SHORT PROBLEM
Transcribe the items verbatim, from the line containing "Screen dimensions: 597x479" up to and including the line containing "click(x=439, y=179)".

## BEGIN

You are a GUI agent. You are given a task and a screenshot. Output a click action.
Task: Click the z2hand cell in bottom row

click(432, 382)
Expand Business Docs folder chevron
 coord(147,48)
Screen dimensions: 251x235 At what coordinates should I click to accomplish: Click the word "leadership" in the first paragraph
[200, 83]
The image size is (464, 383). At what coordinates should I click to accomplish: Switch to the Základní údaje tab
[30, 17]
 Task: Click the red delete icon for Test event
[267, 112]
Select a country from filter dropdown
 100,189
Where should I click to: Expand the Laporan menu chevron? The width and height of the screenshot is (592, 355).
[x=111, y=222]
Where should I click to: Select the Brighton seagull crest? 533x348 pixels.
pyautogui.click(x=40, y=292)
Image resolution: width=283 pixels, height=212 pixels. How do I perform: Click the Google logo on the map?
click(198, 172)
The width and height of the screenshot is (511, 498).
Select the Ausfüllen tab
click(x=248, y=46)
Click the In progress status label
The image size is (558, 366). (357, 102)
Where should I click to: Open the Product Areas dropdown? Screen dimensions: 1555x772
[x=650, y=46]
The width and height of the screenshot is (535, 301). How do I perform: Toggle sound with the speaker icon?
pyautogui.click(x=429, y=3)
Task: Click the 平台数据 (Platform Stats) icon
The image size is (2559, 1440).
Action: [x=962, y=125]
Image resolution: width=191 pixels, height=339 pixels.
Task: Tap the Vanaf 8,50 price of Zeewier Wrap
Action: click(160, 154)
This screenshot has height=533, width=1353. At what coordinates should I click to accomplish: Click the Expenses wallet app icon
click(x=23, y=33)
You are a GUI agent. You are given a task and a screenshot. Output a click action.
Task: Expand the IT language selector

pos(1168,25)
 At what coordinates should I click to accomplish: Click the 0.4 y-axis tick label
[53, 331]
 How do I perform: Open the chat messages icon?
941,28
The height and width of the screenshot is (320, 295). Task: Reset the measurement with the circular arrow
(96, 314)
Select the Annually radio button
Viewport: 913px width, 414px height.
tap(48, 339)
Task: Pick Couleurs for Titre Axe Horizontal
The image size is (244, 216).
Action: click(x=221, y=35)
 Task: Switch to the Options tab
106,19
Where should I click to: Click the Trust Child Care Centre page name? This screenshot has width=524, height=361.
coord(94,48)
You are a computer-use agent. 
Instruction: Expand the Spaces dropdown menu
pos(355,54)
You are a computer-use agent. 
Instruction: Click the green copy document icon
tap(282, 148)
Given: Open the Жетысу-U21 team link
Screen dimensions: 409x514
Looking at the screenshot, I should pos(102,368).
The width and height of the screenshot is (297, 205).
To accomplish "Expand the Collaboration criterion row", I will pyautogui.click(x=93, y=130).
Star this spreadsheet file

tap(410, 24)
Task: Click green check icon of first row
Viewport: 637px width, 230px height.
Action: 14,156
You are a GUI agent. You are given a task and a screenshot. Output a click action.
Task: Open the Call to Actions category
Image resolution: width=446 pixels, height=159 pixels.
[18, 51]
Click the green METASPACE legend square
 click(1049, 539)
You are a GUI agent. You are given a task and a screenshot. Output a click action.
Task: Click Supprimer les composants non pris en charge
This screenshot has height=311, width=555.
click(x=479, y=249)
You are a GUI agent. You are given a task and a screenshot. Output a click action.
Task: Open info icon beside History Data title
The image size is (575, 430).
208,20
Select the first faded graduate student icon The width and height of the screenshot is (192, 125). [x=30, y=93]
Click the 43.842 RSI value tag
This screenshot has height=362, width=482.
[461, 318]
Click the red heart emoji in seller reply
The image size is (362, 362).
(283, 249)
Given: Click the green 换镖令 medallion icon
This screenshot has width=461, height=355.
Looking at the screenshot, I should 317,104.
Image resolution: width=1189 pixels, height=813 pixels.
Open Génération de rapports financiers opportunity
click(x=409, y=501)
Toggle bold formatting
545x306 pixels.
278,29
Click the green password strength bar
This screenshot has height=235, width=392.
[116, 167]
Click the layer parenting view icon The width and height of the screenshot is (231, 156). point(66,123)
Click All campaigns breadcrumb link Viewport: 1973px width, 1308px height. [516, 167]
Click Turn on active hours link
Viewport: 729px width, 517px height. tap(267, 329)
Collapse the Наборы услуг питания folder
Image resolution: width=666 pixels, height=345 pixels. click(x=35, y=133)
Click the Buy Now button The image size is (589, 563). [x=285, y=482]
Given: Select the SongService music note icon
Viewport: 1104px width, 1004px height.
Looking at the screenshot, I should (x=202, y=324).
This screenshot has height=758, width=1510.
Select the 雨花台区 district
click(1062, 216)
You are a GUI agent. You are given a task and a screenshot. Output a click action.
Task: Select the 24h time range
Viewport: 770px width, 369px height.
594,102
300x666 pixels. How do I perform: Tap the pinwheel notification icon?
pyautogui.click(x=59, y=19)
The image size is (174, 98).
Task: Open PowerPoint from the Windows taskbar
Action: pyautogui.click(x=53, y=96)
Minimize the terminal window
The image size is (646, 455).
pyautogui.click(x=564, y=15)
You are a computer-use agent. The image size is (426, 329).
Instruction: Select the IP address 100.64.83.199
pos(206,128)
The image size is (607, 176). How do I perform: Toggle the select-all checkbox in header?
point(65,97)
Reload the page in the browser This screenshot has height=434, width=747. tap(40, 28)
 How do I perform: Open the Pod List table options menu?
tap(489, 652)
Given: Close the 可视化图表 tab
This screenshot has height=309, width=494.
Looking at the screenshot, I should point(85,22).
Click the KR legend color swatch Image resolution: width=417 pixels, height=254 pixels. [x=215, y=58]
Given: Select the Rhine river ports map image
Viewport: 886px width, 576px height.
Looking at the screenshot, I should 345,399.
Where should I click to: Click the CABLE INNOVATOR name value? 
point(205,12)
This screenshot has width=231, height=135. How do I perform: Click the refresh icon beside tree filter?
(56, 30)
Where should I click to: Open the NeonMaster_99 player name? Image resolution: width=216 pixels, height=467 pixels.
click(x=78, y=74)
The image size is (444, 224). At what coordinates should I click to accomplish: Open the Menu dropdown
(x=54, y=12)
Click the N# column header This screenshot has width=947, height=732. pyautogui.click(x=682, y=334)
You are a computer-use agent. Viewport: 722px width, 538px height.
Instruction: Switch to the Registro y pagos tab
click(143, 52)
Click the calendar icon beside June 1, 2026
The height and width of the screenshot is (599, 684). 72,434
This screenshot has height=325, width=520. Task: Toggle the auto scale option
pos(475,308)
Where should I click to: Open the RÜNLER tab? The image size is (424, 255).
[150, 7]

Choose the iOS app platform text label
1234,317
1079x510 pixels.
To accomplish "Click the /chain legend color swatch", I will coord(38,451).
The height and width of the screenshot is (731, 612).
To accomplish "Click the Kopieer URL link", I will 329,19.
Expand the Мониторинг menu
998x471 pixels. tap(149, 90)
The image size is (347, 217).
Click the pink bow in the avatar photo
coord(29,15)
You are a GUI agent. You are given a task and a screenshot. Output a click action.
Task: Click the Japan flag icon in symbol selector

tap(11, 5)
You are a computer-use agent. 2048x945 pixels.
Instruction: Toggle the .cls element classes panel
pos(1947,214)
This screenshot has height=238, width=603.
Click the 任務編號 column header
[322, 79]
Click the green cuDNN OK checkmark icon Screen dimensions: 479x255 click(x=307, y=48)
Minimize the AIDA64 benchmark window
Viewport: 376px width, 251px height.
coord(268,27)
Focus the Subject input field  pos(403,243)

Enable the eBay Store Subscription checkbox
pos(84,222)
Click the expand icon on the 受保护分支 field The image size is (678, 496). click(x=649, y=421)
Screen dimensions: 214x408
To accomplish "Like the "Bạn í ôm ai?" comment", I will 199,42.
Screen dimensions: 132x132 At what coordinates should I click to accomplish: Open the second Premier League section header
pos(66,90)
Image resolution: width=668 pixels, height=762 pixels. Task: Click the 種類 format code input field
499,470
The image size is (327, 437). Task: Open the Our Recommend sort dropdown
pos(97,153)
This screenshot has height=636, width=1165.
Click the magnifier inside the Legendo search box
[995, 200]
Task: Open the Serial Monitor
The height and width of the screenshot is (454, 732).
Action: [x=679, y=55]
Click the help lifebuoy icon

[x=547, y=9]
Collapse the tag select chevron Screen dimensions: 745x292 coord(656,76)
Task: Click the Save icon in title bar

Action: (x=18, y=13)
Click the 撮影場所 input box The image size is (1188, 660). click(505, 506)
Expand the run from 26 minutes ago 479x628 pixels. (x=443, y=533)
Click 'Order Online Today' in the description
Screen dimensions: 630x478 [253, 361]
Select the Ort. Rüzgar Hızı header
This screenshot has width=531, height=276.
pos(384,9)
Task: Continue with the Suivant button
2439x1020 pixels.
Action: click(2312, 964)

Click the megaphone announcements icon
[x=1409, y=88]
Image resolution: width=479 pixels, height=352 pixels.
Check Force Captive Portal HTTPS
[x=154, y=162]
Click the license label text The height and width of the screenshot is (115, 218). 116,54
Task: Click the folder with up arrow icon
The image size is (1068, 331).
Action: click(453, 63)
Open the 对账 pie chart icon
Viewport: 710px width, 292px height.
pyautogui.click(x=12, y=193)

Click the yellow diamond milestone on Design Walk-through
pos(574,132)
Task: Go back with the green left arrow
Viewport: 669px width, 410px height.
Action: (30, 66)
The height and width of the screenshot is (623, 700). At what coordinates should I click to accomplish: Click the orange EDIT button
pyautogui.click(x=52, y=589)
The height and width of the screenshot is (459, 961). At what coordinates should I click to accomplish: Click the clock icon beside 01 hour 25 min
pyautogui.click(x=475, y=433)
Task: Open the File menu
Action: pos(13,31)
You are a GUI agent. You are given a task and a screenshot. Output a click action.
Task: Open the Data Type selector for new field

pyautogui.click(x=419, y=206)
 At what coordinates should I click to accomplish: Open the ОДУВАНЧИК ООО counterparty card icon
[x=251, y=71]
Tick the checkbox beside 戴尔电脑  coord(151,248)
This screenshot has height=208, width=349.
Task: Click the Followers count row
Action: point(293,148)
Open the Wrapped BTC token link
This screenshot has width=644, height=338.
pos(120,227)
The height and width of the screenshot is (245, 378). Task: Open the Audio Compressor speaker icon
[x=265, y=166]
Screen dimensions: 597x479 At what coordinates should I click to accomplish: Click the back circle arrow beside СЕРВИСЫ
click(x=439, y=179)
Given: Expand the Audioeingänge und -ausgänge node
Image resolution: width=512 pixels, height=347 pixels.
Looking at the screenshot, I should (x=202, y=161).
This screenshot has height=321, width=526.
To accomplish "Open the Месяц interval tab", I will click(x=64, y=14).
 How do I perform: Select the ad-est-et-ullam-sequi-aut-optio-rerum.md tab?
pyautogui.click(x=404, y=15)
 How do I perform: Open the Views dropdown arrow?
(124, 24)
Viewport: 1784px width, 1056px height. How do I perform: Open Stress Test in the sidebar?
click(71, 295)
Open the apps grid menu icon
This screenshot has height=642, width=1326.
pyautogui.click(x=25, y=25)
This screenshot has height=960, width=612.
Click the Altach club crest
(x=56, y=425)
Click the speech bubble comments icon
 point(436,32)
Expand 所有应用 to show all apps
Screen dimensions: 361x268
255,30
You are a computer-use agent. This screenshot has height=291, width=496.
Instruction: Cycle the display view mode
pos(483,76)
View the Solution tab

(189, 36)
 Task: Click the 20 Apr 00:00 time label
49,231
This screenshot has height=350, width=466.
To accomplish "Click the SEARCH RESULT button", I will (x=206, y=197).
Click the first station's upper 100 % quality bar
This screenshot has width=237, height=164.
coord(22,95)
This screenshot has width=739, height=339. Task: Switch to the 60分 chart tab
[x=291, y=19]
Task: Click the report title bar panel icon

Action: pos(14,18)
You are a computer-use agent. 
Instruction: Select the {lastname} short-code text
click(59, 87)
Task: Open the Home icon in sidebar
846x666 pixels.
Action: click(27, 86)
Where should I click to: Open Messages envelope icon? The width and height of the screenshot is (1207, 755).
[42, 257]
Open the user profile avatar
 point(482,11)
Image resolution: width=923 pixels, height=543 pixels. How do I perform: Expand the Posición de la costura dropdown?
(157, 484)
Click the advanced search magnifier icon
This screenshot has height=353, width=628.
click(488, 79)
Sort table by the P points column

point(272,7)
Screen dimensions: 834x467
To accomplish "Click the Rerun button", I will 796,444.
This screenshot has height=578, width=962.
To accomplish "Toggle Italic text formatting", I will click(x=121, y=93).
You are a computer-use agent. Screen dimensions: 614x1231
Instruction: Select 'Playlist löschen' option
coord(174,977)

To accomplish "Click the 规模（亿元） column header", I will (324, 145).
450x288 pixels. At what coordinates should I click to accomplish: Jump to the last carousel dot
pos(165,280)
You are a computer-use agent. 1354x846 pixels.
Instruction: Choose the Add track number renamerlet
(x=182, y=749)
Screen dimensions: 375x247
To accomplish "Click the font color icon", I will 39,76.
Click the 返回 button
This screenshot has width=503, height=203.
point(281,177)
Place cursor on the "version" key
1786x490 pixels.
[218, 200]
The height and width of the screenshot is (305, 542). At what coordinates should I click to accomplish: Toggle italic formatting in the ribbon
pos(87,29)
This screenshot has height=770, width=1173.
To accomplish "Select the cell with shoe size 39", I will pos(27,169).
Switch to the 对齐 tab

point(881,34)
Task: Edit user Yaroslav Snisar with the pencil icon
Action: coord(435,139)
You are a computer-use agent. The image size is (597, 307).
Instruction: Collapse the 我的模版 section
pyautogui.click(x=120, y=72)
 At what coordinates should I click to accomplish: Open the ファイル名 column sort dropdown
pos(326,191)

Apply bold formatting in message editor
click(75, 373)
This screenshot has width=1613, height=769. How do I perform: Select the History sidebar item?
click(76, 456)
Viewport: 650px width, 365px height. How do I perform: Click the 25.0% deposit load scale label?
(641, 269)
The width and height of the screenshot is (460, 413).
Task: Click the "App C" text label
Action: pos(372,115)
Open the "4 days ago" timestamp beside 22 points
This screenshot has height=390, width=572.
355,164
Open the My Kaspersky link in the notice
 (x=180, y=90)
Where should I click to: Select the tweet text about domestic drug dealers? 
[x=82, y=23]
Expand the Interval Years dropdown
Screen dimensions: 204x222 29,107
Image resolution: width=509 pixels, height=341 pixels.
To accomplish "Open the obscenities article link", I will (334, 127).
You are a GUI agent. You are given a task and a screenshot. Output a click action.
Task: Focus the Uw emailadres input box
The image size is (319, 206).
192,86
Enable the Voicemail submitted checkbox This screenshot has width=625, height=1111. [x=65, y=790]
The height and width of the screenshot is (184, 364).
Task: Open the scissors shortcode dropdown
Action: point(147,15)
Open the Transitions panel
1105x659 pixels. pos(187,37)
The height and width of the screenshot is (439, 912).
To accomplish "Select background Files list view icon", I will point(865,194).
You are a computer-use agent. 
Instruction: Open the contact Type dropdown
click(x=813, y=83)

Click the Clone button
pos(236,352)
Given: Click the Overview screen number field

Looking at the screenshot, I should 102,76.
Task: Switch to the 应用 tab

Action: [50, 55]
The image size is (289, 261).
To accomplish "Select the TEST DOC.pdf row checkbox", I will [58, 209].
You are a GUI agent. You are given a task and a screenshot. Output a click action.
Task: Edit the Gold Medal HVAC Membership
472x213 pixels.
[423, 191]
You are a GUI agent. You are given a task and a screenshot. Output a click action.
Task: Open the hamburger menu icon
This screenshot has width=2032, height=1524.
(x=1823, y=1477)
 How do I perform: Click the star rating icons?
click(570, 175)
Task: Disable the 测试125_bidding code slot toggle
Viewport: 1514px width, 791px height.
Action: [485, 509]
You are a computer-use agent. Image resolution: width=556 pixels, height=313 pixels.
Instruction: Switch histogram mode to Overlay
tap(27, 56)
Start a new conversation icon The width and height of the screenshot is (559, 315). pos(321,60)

## END

EXPECTED ANSWER
Screen dimensions: 597x479 At what coordinates should I click to accomplish: Click the back circle arrow beside СЕРВИСЫ
click(x=439, y=179)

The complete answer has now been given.